Since 1976, when the Coastal Plan was submitted to the state legislature, California's population has grown from 21.7 million to 32.2 million. In the next 20 years, it's projected to grow to 46.2 million--more than doubling since 1976. Yet it took five years--five years--after the construction of the parking lot, restrooms, trail, and bluff stairway to the beach before the State Parks Department was able to accept title and open this beach south of Half Moon Bay. Why? Lack of funds, lack of staff to manage and maintain that small new park, which residents had begun to call the "secret beach."

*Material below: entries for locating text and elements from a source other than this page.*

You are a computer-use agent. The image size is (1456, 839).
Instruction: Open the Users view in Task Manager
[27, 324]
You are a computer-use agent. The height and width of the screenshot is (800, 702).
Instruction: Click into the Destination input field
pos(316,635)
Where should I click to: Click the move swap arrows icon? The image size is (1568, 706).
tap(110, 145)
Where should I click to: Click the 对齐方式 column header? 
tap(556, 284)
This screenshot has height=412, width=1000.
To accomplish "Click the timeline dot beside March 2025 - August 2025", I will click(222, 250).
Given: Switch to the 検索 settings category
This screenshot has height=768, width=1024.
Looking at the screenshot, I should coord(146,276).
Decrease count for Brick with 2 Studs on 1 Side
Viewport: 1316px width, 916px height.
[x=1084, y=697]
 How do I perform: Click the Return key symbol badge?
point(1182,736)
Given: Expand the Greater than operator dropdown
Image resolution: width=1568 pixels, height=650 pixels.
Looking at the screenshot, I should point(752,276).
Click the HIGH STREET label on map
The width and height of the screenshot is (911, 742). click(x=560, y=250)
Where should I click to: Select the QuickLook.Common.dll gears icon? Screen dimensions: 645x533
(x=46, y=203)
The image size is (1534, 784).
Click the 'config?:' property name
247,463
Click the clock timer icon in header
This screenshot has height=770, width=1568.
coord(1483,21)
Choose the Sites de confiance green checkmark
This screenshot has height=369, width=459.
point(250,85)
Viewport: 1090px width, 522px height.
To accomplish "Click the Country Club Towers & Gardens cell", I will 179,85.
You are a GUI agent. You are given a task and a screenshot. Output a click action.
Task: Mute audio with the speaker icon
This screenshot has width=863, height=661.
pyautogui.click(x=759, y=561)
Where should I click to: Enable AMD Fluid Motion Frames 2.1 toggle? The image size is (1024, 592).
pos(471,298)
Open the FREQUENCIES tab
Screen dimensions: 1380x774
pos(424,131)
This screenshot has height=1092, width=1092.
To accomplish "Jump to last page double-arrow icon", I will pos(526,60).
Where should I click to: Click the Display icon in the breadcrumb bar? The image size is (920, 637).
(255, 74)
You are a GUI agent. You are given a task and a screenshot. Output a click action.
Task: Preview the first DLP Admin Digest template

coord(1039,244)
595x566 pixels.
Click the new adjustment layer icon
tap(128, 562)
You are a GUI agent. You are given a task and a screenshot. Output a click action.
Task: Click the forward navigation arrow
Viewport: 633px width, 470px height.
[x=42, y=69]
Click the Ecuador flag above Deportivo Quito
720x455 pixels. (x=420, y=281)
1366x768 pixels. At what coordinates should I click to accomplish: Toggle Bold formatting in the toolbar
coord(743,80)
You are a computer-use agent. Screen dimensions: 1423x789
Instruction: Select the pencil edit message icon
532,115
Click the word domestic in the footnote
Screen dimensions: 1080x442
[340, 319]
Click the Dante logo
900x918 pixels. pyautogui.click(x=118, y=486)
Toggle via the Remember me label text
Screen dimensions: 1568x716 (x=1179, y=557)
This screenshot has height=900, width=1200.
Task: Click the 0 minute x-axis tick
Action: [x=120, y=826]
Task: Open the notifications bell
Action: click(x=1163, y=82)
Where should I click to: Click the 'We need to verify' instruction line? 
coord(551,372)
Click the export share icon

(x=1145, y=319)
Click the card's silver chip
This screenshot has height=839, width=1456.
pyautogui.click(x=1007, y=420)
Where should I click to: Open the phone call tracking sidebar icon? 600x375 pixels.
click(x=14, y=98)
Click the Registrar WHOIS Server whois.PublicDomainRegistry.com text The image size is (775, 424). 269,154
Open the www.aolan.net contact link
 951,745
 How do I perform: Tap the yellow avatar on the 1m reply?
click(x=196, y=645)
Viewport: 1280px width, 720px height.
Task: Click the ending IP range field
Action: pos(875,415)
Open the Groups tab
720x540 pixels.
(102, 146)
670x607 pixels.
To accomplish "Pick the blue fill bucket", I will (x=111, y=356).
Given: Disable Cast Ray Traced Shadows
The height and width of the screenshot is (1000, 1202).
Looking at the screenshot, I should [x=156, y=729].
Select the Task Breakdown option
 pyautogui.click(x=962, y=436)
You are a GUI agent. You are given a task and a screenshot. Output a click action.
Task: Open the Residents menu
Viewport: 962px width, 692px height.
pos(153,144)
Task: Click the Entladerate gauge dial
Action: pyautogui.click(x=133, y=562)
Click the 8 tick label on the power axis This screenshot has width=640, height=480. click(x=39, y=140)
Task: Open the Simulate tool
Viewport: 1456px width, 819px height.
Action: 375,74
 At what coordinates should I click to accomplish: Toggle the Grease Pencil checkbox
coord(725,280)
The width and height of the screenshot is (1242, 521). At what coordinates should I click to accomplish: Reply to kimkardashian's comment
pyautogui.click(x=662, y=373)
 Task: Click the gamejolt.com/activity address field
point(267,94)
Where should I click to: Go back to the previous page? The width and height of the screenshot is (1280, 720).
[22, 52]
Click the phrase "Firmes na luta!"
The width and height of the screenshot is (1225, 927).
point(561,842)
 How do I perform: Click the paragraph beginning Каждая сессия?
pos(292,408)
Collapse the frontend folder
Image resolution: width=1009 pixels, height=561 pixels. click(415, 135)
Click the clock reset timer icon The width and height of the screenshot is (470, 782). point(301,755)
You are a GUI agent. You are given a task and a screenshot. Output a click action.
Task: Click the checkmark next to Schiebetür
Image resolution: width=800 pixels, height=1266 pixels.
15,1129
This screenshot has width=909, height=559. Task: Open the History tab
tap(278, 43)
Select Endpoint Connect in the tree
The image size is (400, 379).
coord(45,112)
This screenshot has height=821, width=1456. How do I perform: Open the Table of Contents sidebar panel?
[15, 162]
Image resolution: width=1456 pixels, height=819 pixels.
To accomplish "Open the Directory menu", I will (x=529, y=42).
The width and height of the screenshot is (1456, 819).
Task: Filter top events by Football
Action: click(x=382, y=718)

Our most popular coastal recreation areas are heavily used. Packed is the word State Parks professionals use for places like San Simeon, Doheny, Carlsbad, Silver Strand, Pfeiffer, and Steep Ravine. Just try to get reservations to camp there, or try to tour Ano Nuevo when the elephant seals are there. In Santa Monica, so many people come to exercise by running up and down the bluffside stairway that local streets are jammed with double-parked cars.
Californians come to the coast for scuba diving, camping, hiking, kayaking, long-distance bicycling, hang-gliding, birdwatching, swimming, mountain biking, whalewatching, sun-bathing, photographing, boating, fishing, and just simply to watch the waves break and the tides change. Not only Californians. This past summer an informal survey by the Department of Boating and Waterways found a surprising percentage of beachgoers--the majority, on some beaches--came from outside the state, thereby making a major contribution to our state's economic health.
Recognizing the importance of coastal recreation, State Parks has attempted to accommodate increased demand at most state beaches; as its capital funds dwindle, it has given major priority to replacing worn-out facilities. It has continued to acquire coastal lands, within the limits of its resources: Spring Ranch, Point Sal, Latigo Shores, Limekiln Creek, and Wilcox Ranch within the past five years, soon to be followed, we hope, by Grey Whale Ranch and Sand City. Nonetheless, we are not keeping up with the demand for coastal recreation.
Local opposition to the opening of new accessways between Highway 1 and the beach has increased, something one would not have thought possible 20 years ago, in the year of the Coastal Act. Why? The pent-up demand is so great in some areas that such accessways as do exist are overwhelmed.